▸ Problem to solve
Each line holding the word "agent" must appear in the answer, copied from the entries.

+ + +

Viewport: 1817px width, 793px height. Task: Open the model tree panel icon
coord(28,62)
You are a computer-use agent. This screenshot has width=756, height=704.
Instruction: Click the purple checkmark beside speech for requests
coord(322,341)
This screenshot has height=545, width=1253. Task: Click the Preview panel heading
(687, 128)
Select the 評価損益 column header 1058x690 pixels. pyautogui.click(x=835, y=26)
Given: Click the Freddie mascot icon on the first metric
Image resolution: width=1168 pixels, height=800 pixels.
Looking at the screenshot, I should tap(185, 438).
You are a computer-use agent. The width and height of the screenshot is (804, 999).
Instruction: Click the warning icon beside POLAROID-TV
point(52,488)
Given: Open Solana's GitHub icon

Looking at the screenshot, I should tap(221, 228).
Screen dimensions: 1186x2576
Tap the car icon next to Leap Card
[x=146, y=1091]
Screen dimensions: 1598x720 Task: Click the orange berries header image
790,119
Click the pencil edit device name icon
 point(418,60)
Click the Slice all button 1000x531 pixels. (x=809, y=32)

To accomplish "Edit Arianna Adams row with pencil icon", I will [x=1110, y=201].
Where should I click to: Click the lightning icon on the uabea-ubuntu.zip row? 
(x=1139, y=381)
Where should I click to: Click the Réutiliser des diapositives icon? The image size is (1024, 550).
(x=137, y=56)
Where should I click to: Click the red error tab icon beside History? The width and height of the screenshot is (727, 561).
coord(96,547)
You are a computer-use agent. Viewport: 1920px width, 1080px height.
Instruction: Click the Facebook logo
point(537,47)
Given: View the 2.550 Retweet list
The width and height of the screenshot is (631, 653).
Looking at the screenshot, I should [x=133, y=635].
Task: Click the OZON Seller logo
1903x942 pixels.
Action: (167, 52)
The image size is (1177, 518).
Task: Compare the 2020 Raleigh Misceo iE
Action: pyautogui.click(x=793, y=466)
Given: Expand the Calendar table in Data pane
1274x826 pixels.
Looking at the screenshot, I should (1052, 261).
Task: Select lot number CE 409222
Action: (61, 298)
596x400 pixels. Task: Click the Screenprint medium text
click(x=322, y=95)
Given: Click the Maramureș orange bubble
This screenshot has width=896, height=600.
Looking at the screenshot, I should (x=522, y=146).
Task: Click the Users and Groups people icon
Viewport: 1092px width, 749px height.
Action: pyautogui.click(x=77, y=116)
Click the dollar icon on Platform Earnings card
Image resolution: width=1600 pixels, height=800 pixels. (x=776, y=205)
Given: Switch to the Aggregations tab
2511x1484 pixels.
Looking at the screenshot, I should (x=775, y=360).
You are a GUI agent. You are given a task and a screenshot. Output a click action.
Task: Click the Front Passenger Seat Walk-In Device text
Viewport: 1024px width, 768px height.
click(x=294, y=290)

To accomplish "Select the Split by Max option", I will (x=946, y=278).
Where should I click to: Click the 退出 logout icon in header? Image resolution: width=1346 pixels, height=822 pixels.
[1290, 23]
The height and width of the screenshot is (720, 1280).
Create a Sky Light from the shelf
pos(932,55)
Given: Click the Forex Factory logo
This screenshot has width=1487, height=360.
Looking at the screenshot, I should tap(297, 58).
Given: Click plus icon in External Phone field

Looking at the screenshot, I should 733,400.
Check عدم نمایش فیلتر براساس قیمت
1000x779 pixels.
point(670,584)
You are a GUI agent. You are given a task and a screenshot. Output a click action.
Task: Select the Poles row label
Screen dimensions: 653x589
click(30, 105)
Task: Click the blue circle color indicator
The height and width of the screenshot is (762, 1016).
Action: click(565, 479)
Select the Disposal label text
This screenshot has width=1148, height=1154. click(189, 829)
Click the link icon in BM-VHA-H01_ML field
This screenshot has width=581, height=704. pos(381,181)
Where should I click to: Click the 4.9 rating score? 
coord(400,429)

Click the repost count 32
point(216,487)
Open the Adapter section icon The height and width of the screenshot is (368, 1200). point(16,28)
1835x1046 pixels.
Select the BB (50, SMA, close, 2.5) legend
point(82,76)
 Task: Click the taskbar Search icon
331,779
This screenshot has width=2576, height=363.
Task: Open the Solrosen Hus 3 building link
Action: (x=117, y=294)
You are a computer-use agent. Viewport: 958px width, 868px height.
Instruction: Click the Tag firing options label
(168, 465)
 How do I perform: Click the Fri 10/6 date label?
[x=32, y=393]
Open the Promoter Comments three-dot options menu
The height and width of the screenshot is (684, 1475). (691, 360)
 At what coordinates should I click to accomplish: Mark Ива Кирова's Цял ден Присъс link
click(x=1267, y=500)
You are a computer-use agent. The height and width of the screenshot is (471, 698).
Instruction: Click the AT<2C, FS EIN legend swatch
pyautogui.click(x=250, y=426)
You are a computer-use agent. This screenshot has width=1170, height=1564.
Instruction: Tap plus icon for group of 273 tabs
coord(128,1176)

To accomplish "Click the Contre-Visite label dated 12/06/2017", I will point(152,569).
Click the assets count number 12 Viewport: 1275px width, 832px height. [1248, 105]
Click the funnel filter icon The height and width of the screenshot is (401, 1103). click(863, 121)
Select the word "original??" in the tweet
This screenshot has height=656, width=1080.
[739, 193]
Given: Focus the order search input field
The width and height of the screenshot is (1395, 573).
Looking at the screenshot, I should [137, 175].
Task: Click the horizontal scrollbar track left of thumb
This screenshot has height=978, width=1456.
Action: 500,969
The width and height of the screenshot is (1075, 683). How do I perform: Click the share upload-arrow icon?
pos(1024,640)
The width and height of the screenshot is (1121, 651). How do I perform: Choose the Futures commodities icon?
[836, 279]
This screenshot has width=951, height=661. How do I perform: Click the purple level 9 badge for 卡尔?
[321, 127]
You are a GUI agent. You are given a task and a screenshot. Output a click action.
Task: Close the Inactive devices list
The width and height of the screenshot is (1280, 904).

+ + +

▸ Response box
You are a computer-use agent. This screenshot has width=756, height=704.
You are a computer-use agent. The width and height of the screenshot is (804, 999).
You are a computer-use agent. Viewport: 1920px width, 1080px height.
You are a GUI agent. You are given a task and a screenshot. Output a click action.
You are a GUI agent. You are given a task and a screenshot. Output a click action.
You are a computer-use agent. Viewport: 958px width, 868px height.
You are a computer-use agent. The height and width of the screenshot is (471, 698).
You are a computer-use agent. This screenshot has width=1170, height=1564.
You are a GUI agent. You are given a task and a screenshot. Output a click action.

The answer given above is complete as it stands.